Andrew mentions on the second slide of the “backpropagation intuition video” that : " dz^1 is equal to w^2 transpose times dz^2 and then, times an element-wise product of g^1 prime of z^1."

but I don’t understand where this formula is coming from.

is this demonstrated on another slide and I missed it?

Please follow the chain rule in calculus. The programming assignment for the week also covers the equations of backpropagation.

i did the programing assignment, and a little work with the chain rule (i’m somewhat familiar with algebra) but unfortunately i still cannot find why " dz^1 is equal to w^2 transpose times dz^2 and then, times an element-wise product of g^1 prime of z^1"…

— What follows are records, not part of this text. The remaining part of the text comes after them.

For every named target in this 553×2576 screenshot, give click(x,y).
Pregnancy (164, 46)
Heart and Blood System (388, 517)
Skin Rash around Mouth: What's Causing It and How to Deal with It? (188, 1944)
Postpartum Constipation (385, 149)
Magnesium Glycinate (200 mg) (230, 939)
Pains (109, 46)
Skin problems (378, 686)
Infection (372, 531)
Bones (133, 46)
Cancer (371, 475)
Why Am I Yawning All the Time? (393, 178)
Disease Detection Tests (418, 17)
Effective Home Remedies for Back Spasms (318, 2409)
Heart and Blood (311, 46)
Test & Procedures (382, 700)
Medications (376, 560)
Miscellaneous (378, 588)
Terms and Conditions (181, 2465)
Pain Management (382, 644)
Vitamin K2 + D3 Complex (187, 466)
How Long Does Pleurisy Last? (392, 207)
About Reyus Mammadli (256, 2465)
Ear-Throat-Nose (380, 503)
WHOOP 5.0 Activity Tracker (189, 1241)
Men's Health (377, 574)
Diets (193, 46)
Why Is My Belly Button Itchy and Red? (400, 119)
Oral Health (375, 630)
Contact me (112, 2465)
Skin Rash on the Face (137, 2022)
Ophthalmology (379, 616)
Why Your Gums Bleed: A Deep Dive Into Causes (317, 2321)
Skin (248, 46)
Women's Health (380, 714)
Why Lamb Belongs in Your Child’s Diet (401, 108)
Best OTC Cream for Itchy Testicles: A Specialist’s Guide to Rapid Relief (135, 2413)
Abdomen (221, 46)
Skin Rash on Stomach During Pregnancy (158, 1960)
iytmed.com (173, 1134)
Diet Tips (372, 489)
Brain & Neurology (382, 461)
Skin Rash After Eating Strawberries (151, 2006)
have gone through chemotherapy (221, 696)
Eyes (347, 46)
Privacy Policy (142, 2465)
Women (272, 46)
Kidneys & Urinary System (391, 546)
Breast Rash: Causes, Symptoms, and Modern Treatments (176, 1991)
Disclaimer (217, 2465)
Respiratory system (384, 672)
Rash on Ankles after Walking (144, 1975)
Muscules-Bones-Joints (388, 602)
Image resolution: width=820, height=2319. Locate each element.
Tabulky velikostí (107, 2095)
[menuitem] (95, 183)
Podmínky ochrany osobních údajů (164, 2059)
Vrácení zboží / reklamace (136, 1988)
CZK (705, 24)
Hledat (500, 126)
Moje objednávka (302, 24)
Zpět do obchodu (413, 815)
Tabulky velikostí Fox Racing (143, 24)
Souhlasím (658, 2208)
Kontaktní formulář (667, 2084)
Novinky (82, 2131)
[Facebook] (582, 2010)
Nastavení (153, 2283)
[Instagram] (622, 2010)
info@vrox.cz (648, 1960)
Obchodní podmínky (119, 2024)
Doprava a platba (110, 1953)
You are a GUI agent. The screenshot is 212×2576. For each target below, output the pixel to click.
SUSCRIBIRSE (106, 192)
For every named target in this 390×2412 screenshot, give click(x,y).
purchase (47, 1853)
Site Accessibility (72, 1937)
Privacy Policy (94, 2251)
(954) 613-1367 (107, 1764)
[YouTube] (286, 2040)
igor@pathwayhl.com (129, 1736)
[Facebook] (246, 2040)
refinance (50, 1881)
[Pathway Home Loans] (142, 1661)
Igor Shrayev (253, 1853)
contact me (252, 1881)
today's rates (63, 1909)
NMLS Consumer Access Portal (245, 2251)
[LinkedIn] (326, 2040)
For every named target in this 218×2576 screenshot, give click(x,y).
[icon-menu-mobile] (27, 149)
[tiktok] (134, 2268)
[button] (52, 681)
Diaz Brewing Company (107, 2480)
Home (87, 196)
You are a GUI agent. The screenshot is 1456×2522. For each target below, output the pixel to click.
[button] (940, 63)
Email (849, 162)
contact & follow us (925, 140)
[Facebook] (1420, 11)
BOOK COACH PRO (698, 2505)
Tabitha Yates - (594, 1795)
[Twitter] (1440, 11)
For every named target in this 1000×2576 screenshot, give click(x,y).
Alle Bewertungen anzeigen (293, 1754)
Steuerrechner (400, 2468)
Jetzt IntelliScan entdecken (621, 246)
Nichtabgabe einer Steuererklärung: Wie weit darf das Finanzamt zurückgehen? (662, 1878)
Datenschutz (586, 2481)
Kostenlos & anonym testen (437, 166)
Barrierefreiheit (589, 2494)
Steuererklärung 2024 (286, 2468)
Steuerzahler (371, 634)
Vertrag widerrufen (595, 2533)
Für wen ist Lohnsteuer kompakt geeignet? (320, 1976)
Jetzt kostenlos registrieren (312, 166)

in week 4 , “forward and backward propagation” Andrew gives afew hints (see the green line in the slide), but then we don’t know where the equation: dZ[l]=da[l]*g[l]'(z[l]) is coming from. is there, somewhere, a step-by-step demonstration of this very important formula?

any idea?

thanks much!

We want to compute
dz^{[1]} = \frac{\partial{L}}{{\partial{z^{[1]}}}}

Using chain rule:
\frac{\partial{L}}{{\partial{z^{[1]}}}} = \frac{\partial{z^{[2]}}}{{\partial{a^{[1]}}}} \frac{\partial{L}}{{\partial{z^{[2]}}}} \frac{\partial{a^{[1]}}}{{\partial{z^{[1]}}}}

Since z^{[2]} = W^{[2] T} a^{[1]} + b^{[2]}
we get \frac{\partial{z^{[2]}}}{{\partial{a^{[1]}}}} = W^{[2] T}

We know that \frac{\partial{L}}{{\partial{z^{[2]}}}} = dz^{[2]}

We represent
\frac{\partial{a^{[1]}}}{{\partial{z^{[1]}}}} = g^{[1]prime} (z^{[1]}) (sorry. \prime symbol isn’t rendering properly)

Substitute the elements back in chain rule representation and you have it.